[Document text]

Washington State’s Department of Health is reportedly allowing vaccine providers to discriminate on who gets the vaccine first according to the color of their skin.
Jason Rantz of 770 KTTH reported that the African American Reach and Teach Health Ministry (AARTH) is a vaccine provider that puts white people on a waiting list for the vaccine and only allows them to receive one if there are appointments available and no people of color are currently waiting for an appointment.
People who attempt to sign up for a vaccine through the AARTH will be asked for their skin color. If the user selects that they are not a “Black, Indigenous or Person of Color (BIPOC),” they will automatically be put on a standby list, told they will be contacted if an appointment becomes available. People who say they are BIPOC are allowed to continue through the website to choose an appointment time, if any are available.
“Part of the reason we ask that is because of the funding that we receive,” AARTH consultant Twanda Hill told Rantz. “They want to know. … We have funding because we are able to reach people of color. Federal funding, state funding, county funding. They want to know who are we serving.”
Hill told Rantz that there is another list for people of color, a waitlist for them to be notified first if a vaccine appointment becomes available. Once this waitlist is clear and appointments become available, then white people on the standby list will be contacted.
“This policy effectively bars white people from accessing taxpayer funded vaccines set up through the state. Hill argues their system isn’t truly exclusionary. A small percentage of white people on the standby list make it through. She also notes that people who lie about their race won’t be turned away,” Rantz reported. “Hill could not specify which governmental agency AARTH received its funding from for this project. Public Health — Seattle & King County tells the Jason Rantz Show they do not have a contract with AARTH.”

[/Document text]
[Data section]

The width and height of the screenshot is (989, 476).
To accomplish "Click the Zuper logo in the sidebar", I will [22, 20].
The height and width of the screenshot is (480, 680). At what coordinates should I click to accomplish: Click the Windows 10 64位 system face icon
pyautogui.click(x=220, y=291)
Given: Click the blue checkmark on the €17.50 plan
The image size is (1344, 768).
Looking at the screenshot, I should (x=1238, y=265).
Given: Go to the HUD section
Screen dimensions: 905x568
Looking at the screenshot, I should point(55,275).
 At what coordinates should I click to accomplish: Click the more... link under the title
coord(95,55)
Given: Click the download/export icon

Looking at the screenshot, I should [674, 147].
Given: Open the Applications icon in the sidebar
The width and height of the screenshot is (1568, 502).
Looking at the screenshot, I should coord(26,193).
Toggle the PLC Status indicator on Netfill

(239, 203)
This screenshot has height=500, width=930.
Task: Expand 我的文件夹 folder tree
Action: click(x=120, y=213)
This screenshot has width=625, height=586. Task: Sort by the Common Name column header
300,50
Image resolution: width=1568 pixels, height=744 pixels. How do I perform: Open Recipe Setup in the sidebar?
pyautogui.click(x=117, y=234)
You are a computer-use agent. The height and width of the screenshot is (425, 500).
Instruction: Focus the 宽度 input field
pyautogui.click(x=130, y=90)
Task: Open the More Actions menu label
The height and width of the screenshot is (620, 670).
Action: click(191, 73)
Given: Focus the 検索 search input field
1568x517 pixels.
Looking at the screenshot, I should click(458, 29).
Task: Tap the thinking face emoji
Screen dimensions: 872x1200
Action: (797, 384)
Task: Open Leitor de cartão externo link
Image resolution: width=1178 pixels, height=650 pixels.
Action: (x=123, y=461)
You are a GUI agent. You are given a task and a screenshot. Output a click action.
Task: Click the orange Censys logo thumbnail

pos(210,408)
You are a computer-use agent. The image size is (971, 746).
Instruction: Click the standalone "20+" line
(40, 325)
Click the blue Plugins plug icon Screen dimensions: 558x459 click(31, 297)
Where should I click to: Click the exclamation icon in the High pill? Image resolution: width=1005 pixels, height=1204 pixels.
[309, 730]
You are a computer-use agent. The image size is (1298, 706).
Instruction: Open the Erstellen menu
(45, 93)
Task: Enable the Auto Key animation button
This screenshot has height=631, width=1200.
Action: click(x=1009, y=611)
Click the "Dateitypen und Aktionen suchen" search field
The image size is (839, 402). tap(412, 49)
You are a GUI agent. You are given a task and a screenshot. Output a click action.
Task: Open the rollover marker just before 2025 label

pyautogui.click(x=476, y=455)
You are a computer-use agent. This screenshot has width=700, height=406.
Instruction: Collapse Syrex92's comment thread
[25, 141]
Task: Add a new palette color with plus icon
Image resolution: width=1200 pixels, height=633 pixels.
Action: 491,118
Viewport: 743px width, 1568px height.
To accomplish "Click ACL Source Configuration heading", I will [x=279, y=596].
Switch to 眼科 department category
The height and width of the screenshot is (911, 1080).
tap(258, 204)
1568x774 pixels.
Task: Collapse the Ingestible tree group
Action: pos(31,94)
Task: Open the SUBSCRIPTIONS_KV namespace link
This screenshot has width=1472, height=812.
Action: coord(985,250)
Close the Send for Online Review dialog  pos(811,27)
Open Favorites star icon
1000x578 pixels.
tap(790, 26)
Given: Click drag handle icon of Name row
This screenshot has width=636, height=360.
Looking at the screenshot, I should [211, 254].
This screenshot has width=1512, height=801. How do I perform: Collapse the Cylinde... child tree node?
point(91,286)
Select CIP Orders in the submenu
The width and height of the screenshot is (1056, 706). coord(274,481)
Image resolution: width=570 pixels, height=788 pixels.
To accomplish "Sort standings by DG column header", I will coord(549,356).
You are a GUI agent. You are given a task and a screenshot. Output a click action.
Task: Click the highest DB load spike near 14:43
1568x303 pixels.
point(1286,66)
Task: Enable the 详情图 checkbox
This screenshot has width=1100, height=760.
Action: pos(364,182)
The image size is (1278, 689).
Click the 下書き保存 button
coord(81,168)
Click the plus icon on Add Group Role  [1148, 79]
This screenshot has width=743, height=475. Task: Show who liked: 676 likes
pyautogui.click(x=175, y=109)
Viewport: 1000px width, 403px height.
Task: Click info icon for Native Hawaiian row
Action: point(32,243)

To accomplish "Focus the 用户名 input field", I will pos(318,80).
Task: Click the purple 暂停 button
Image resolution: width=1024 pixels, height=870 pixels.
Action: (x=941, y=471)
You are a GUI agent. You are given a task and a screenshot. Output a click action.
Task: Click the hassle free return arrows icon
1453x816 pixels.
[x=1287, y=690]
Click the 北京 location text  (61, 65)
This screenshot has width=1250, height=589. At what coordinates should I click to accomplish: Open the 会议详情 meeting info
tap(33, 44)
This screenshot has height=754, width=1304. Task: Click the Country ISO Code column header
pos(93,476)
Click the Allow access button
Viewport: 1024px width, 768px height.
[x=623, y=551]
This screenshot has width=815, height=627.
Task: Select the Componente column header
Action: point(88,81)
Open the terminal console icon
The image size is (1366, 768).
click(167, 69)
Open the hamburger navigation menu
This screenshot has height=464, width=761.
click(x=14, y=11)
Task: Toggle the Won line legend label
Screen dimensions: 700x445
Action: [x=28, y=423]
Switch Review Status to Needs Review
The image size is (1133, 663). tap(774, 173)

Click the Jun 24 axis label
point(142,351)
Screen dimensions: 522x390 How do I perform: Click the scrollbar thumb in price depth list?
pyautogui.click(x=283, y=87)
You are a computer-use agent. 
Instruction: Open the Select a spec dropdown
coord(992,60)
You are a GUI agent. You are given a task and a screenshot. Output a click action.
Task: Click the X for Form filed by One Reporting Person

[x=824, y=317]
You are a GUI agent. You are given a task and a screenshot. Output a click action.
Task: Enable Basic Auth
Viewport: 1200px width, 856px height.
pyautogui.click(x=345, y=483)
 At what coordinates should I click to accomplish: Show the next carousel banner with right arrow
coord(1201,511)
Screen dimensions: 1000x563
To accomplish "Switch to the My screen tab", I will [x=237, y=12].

[/Data section]

§ Problem requirements
Continue the article about the AARTH vaccine waitlist in Washington State, starting after its final sentence.

§ Response below
The State Department of Health refused to directly tell Rantz whether AARTH’s policy violated state law, arguing instead that the policies are about equity. The DOH told Rantz that anyone who is at a lower risk to contract the virus (which apparently includes white people as a whole), “may not be able to participate in a specific event or get an appointment in a specific block of time.”
Multiple state spokespeople told Rantz that communities of color are prioritized due to “inequities” in health care, with one spokesperson saying, “prioritization is designed to address current inequities and barriers to accessing vaccine, and get the people who are at highest risk vaccinated first while federal vaccine supply remains limited.”
As Rantz noted, however, the current process means “an older white person with obesity and cancer” would be denied access to the vaccine due to his or her skin color, while “a young and healthy Black person” would gain access to a vaccine appointment earlier.
Rantz noted that AARTH consultant Twanda Hill asked him if he was expecting the system to be open to everybody.
“That it has to just be totally a free for all and whoever comes in, comes in? And if that’s the case, then why would the Black church do it?” Hill asked, according to Rantz.
Rantz then reported that the AARTH offers the vaccine to people who are not black.